BEGIN SUPPLIED MATERIAL

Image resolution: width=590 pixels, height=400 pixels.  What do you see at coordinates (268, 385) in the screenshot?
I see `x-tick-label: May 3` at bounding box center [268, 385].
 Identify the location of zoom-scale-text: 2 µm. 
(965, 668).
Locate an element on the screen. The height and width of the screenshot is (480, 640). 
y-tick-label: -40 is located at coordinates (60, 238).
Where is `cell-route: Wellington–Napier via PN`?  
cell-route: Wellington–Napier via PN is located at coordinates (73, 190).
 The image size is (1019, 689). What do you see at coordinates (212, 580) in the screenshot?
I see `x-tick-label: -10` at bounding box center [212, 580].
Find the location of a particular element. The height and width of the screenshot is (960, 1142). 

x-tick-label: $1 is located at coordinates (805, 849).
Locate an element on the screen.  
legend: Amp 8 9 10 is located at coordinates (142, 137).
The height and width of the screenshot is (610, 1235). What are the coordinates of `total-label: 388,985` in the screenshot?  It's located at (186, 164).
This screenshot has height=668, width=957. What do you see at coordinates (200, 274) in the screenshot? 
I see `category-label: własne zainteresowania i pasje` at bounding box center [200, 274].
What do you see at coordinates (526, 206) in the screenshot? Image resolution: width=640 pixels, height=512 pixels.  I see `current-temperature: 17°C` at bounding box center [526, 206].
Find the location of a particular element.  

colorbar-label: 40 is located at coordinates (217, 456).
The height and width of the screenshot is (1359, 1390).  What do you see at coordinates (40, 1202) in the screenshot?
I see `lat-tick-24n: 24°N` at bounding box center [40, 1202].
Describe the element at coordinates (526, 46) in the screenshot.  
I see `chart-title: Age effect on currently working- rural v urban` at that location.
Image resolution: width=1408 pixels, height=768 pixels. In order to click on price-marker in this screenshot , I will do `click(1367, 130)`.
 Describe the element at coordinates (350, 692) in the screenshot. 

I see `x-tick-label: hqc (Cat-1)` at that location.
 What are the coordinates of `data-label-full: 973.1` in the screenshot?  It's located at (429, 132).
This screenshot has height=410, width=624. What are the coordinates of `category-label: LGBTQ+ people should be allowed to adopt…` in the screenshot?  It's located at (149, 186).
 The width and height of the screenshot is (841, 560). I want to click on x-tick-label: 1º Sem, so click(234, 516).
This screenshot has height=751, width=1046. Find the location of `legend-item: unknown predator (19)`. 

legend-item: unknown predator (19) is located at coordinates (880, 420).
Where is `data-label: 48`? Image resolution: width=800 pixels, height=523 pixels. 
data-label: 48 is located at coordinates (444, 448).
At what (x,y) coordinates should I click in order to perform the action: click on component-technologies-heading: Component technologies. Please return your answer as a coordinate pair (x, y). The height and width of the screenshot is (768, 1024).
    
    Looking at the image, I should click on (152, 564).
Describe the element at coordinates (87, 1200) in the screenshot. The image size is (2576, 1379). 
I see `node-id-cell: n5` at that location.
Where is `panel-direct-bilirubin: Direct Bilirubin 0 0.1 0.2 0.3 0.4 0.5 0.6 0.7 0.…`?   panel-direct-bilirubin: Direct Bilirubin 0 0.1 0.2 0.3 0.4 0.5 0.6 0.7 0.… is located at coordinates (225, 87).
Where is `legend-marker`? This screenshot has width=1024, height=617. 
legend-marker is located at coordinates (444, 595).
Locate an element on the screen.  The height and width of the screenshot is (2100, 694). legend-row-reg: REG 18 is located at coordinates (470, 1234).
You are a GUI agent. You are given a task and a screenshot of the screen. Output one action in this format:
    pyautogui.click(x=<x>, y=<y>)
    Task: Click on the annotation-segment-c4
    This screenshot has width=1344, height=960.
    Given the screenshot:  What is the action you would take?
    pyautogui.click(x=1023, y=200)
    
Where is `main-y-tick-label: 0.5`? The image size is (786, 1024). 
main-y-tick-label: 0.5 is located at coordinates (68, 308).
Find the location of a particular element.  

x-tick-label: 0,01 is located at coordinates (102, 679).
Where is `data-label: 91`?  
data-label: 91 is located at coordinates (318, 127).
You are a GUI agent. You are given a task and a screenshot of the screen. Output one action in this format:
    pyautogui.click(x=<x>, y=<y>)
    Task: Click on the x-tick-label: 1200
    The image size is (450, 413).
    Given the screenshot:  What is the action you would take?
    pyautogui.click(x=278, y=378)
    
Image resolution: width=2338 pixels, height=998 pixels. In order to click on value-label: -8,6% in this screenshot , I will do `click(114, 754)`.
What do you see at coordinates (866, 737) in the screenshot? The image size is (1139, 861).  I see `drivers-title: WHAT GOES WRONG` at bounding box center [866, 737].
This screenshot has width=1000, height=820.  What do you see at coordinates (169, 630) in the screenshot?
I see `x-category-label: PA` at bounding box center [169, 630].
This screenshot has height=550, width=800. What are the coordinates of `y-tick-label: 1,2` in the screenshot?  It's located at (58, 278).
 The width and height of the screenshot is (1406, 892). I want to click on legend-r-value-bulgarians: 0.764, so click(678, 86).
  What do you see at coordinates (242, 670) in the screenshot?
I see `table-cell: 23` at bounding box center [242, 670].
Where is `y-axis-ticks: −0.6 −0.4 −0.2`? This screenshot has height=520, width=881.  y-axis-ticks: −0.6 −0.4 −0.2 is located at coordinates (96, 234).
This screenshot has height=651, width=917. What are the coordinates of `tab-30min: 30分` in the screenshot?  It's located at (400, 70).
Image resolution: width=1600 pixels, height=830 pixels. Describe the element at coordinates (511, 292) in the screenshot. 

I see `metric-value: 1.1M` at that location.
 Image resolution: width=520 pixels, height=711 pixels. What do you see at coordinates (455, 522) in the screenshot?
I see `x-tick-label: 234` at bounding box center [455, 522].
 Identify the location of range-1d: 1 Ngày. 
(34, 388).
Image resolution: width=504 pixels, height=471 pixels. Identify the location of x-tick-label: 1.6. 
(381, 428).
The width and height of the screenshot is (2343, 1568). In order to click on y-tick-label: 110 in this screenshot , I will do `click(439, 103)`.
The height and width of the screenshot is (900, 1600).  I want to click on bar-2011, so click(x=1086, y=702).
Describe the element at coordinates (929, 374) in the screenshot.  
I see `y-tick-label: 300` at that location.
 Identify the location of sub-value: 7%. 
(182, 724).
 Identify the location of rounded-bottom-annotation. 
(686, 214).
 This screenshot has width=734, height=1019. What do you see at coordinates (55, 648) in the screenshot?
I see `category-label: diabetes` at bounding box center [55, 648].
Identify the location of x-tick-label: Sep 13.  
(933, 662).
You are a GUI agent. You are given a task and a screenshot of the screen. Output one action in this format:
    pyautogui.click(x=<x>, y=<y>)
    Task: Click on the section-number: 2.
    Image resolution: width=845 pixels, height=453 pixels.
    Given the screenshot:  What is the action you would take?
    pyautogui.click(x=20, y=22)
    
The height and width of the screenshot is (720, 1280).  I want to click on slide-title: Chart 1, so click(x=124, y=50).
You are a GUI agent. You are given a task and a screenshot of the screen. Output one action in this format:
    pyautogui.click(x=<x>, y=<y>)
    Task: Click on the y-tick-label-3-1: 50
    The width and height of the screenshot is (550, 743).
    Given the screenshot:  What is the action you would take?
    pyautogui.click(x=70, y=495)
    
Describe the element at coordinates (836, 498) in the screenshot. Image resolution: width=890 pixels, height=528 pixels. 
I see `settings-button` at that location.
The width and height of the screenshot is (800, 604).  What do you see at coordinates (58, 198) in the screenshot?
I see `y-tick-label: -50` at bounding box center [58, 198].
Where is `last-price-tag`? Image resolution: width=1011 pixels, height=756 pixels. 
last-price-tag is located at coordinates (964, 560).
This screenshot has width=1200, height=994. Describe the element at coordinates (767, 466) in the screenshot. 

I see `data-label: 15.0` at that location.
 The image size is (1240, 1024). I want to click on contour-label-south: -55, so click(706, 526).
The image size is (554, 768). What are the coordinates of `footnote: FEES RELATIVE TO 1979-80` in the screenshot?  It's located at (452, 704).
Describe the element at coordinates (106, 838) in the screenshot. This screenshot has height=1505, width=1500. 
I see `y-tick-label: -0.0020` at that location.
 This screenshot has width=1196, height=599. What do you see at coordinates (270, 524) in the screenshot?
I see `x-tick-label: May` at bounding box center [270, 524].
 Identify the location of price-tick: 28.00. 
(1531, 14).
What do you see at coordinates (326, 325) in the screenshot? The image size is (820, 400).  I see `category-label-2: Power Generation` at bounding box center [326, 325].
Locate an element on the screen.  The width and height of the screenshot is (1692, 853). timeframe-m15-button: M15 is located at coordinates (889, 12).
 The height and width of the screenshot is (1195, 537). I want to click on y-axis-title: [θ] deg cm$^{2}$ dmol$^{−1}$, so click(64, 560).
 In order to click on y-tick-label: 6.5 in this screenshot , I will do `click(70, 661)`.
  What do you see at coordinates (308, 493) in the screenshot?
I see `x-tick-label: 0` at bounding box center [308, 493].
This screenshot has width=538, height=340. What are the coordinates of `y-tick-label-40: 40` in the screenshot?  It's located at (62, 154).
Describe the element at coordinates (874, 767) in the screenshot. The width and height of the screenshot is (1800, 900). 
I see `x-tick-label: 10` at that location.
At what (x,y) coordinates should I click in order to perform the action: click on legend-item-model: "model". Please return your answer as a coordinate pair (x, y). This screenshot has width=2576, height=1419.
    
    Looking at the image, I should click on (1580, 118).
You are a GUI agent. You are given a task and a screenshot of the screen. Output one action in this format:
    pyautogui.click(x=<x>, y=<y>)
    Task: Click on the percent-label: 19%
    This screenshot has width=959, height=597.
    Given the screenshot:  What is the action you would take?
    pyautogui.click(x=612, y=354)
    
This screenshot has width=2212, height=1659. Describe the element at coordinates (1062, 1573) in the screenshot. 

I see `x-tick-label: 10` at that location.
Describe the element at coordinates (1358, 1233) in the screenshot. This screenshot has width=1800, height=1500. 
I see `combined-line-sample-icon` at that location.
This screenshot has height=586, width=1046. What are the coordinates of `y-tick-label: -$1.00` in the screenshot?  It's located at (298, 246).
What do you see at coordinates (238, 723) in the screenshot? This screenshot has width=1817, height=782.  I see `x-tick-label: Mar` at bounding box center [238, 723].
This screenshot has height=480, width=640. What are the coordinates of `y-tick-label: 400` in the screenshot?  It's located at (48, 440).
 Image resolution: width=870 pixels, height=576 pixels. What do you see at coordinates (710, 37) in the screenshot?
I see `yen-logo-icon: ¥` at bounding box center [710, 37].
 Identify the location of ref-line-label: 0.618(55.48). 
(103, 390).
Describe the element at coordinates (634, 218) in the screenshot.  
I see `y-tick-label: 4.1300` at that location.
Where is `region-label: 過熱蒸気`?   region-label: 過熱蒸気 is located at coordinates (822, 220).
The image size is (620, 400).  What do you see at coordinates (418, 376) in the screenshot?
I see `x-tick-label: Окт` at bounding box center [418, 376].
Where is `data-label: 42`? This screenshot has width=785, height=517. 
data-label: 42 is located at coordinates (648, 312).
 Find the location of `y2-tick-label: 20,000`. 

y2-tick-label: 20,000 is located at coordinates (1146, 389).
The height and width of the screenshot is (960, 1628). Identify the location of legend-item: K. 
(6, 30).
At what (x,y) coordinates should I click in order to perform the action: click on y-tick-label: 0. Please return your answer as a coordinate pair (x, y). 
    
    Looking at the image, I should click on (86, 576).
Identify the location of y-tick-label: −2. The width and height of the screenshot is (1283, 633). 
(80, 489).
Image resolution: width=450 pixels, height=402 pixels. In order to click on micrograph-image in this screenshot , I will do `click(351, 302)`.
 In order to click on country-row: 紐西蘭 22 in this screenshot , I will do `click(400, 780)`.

END SUPPLIED MATERIAL

YOUR GOAL
In the data, take the lines starting at the one containing "Find the location of a particular element. The" and ending at the one containing "The width and height of the screenshot is (841, 560).", and write them out again with "Describe the element" swapped for "Identify the element" and nothing else changed.

RESULT OF THIS TASK
Find the location of a particular element. The height and width of the screenshot is (960, 1142). 

x-tick-label: $1 is located at coordinates (805, 849).
Locate an element on the screen.  
legend: Amp 8 9 10 is located at coordinates (142, 137).
The height and width of the screenshot is (610, 1235). What are the coordinates of `total-label: 388,985` in the screenshot?  It's located at (186, 164).
This screenshot has height=668, width=957. What do you see at coordinates (200, 274) in the screenshot? 
I see `category-label: własne zainteresowania i pasje` at bounding box center [200, 274].
What do you see at coordinates (526, 206) in the screenshot? Image resolution: width=640 pixels, height=512 pixels.  I see `current-temperature: 17°C` at bounding box center [526, 206].
Find the location of a particular element.  

colorbar-label: 40 is located at coordinates (217, 456).
The height and width of the screenshot is (1359, 1390).  What do you see at coordinates (40, 1202) in the screenshot?
I see `lat-tick-24n: 24°N` at bounding box center [40, 1202].
Identify the element at coordinates (526, 46) in the screenshot.  
I see `chart-title: Age effect on currently working- rural v urban` at that location.
Image resolution: width=1408 pixels, height=768 pixels. In order to click on price-marker in this screenshot , I will do `click(1367, 130)`.
 Identify the element at coordinates (350, 692) in the screenshot. 

I see `x-tick-label: hqc (Cat-1)` at that location.
 What are the coordinates of `data-label-full: 973.1` in the screenshot?  It's located at (429, 132).
This screenshot has height=410, width=624. What are the coordinates of `category-label: LGBTQ+ people should be allowed to adopt…` in the screenshot?  It's located at (149, 186).
 The width and height of the screenshot is (841, 560). I want to click on x-tick-label: 1º Sem, so click(234, 516).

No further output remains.